Chapitre III
Ce matin, je suis devant mon café et je
ne sais plus si je suis heureux ou malheureux. Plus exactement, pour le dire
autrement, autrement ou mieux, je ne sais pas si je veux savoir si je suis
heureux ou malheureux. Je ne souffre pas d’être dans ce sentiment indécis.
C’est comme un bien-être doucement mélancolique et pour autant apaisant. Je
suis en paix. Béatement en paix.
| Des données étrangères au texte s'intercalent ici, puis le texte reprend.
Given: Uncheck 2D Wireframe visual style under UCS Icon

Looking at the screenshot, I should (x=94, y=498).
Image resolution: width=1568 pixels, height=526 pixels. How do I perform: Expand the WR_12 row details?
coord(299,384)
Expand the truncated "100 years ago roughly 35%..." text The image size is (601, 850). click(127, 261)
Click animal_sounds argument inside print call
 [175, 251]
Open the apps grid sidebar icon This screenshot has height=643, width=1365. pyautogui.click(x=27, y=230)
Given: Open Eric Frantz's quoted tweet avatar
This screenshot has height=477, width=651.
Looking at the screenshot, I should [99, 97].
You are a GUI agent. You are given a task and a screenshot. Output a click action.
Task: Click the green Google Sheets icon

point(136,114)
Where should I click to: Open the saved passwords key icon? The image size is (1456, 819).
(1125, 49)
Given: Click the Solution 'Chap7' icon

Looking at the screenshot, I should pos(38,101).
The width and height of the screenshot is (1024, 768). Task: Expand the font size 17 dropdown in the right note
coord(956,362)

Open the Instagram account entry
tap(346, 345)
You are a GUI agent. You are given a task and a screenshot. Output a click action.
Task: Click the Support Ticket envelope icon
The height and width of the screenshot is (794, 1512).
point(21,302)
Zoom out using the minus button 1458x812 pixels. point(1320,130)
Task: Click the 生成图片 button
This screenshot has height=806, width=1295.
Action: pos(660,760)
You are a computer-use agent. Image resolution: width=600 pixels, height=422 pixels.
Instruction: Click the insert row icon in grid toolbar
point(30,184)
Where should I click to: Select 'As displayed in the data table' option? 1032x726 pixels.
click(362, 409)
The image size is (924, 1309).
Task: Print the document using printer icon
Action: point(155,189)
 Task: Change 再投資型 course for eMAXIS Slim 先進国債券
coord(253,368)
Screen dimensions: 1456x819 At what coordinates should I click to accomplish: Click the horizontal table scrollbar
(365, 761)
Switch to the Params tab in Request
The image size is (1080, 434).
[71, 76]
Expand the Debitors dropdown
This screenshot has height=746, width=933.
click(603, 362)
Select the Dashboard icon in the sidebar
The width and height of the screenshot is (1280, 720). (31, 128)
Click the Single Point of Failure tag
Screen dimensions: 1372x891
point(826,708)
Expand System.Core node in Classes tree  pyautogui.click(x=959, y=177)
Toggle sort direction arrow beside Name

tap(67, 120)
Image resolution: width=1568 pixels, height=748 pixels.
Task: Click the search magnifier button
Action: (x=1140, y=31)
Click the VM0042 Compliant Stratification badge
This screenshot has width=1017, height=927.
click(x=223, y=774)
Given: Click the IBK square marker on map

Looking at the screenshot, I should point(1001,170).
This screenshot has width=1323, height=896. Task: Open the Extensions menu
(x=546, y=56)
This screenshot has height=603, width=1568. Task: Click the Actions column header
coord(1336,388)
Une paix dont je n’ai pas les contours car
ceux-ci deviendraient terriblement contraignants si j’en avais la connaissance.
Ne pas savoir comme un besoin rafraichissant après ces années de certitudes. Je
ne sais plus donc je deviens.
Suis-je malheureux de ne plus rien
savoir, n’avoir plus de certitudes à part celle de ne plus vouloir en avoir ?
Je sens que j’ai une parfaite compréhension de ce que je veux chercher. Pas de
la solution mais de la volupté de la recherche qui ne sera à jamais inachevée.
Heureux parce que, de nouveau, je me
retrouve devant une étendue que je sais ne jamais arriver à parcourir. Dont je
n’aperçois pas les horizons. Me plait-il de ne pas voir les limites ?
Cette joie de parcourir en tous sens sans jamais me cogner à des barrières, à
des murs. Pourtant, je ne sais pas où aller en premier, je ne sais par quoi
commencer. De par notre éducation, où tu ne colories que dans les limites, tu
n’es que plus limité par la peur de te déplacer. D’aller où tu n’as peut-être
pas le droit d’aller. Mais peut-on limiter tes déplacements dans un espace qui
n’existe pas ou que tu t’inventes ?
Par contre ce que je sais, mon double,
ma vérité, c’est que je suis en phase boulimique incontrôlable. Je ne sais par
où me tourner sans que j’aie la tête qui tourne. Cet air si pur m’étourdit. Je pense
que j’y arriverais. Ou alors je suis déjà parvenu où je devais aboutir parce
que le but n’est pas un point précis mais un long chemin.